After years of saying I’m going to do it, I got off my arse and went looking for some Geocaches in my area. There are almost 30 geocaches within my 5KM radius so I’m hoping to find as many as I can during this lockdown. So on the last Saturday in January, myself and Nicola heading off around Limerick search for these hidden treasures. In the post below, I’ll post about the first geocaches we found (no spoilers) and a little bit about the area its located.
Abbey River View
Our first cache was just a 500-metre walk from where we parked. Although I had previously mentioned geocaching to Nicola, I hadn’t told her we going on the hunt until we were moving. The coordinates and the hint lead us exactly to the hiding spot. There were a few muggles (non-geocachers) along the quay so we needed to be quick.
The Abbey River is a distributary river off the River Shannon. The two rivers encircle the historic King’s Island which is home to landmarks such as King John’s Castle, St Mary’s Cathedral and the Walls of Limerick.
Next up was a tiny, magnetic nano near to Colbert Station, the primary transport hub for Limerick. Over the years, it has been the starting point for many of my adventures.
Originally opened as Limerick station in 1858. It was renamed Colbert Station in 1966 in memory of 1916 rebel leader Con Colbert. In recent years, the area in front of the station has been transformed from a car park to an open-air plaza with seating.
Definitely glad I packed the tweezers to extract the log. Once we signed the log, we were on our way to the next cache.
Cache number three sent us to Leamy House on Hartstone Street. Leamy House is a Tudor-style building that was built in the 1840s. For over 100 years, it was home to Leamy School (originally funded by the Leamy Free Schools trust) which operated until the 1950s.
A fun fact I discovered while looking into the history of Leamy House was that the building is named after it’s benefactor William Leahy. Leahy spent his life at sea and it is believed to have made his fortune from piracy apparently. Any story is automatically improved by pirates. This is definitely someone I want to find out more about.
Leamy house’s most famous student was Frank McCourt, author of Angela’s Ashes, who attended the school in the 1930s. The building was home to a Frank McCourt Museum, which opened in 2011 but unfortunately, this has since closed in 2019 due to lack of financial support.
The cache itself, a small tube, was another quick find thanks to the description & hint. Hartstone Street was surprisingly busy for a Saturday afternoon so we had to wait a few minutes for muggles to pass before stealthily returning the cache to it’s hiding place.
St Joseph’s Church
Cache Number Four is located near St Joseph’s Church on O’Connell Avenue. It is part of a series of caches based on the Churches of Limerick. I wouldn’t consider myself to be overly religious but I do find the history of religion to be an interesting topic. St Joseph’s is a Roman Catholic church that was built in 1904. It was nicknamed the “Church of the Spite” as a sort of dig at their neighbours, the Jesuits. It recently featured in the animated short film, Angela’s Christmas Wish.

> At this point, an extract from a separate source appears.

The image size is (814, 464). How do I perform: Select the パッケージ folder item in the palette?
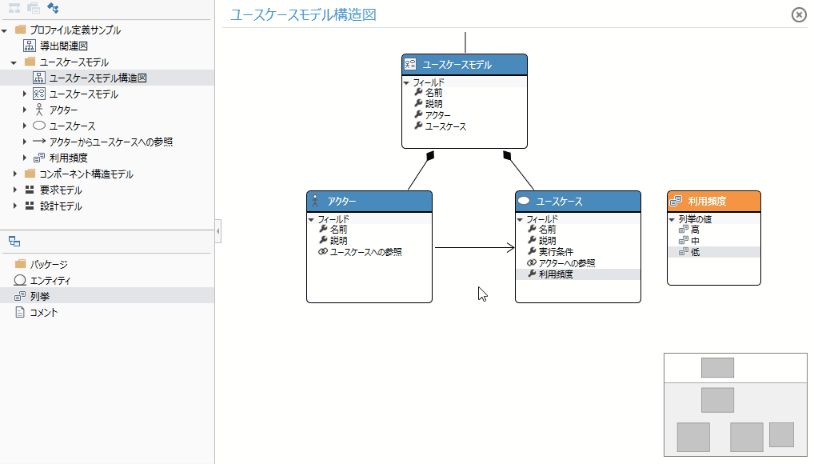47,264
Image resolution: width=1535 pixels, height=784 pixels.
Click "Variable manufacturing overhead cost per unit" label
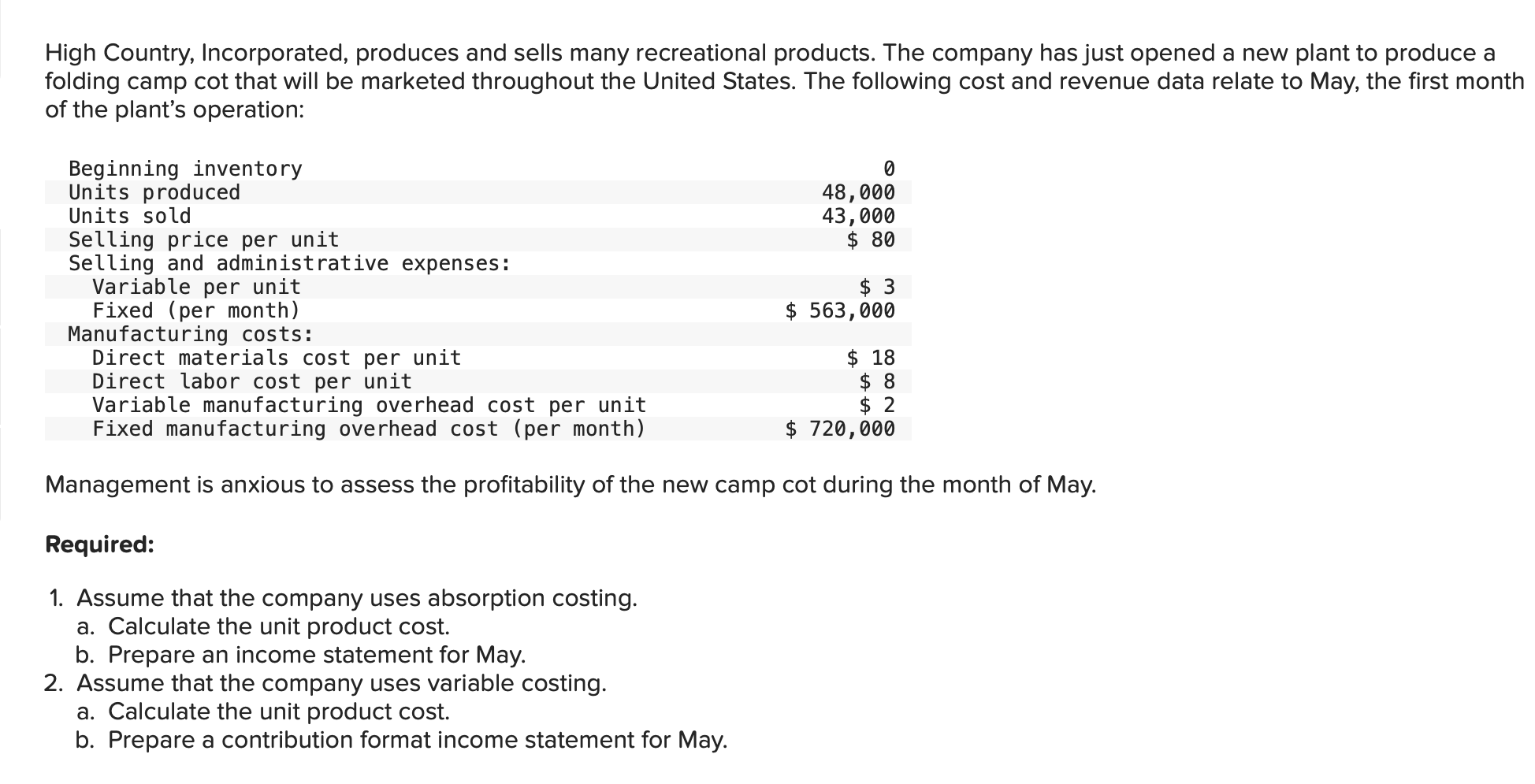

This cache was another nano. Unfortunately, the logbook was full so we couldn’t sign it but a good find none the less.
This is one I really enjoyed. It’s a multi-cache. That means the cache itself isn’t at the stated location. Instead, you need to answer some questions to find to work out where the final cache was. This required some research before I left home.
Thankfully, this gave me the opportunity to discover some interesting things about the history of my city which I didn’t know. I won’t go into it here as I don’t want to spoil the challenge of this cache. Armed with this information, we cracked the code and easily found the cache. It was exactly where I had expected to find it before leaving the house.
O’Challaghan’s Strand sits along the banks of the Shannon and is home to the Strand Hotel, the Cleeves factory and the St Michael’s Rowing Club. Across the river, you can see the Limerick Boat Club and the City Centre. It’s part of the Three Bridges Walk around Limerick which is one of my favourites walks in the city. It gets its name from Michael O’Callaghan, a former Mayor of Limerick who was shot by British Auxiliaries in 1921 during the War of Independence.
As we returned to the car, we took the opportunity to nab a virtual cache on Thomond Bridge. All this required was a picture of us on the bridge. As you can see King John’s Castle, which overlooks the bridge, in the background.
Thomond Bridge, the original crossing point over the River Shannon, has been rebuilt many times since the 1100s. In the story of the “Drunken Tady & The Bishop’s Lady”, the ghost of the Bishop’s Lady would attack those who crossed the river at night and toss them into the river. The current bridge was constructed in 1840.
In total, we walk around 5km around the city looking for our first geocaches. A very enjoyable way to liven up a walk. I’m surprised I haven’t done it sooner as it’s something that combines a lot of my interests – maps/navigation, walking/hiking, exploring new places, solving puzzles and technology. We’ve now found six geocaches. Our goal now is to find 20 by the 5th March. I think that’s a realistic goal.
For the history buffs, my main reference for the above is Limerick’s Life (www.limerickslife.com), run by my friend Sharon Slator. It’s a great source of information about the history of Limerick.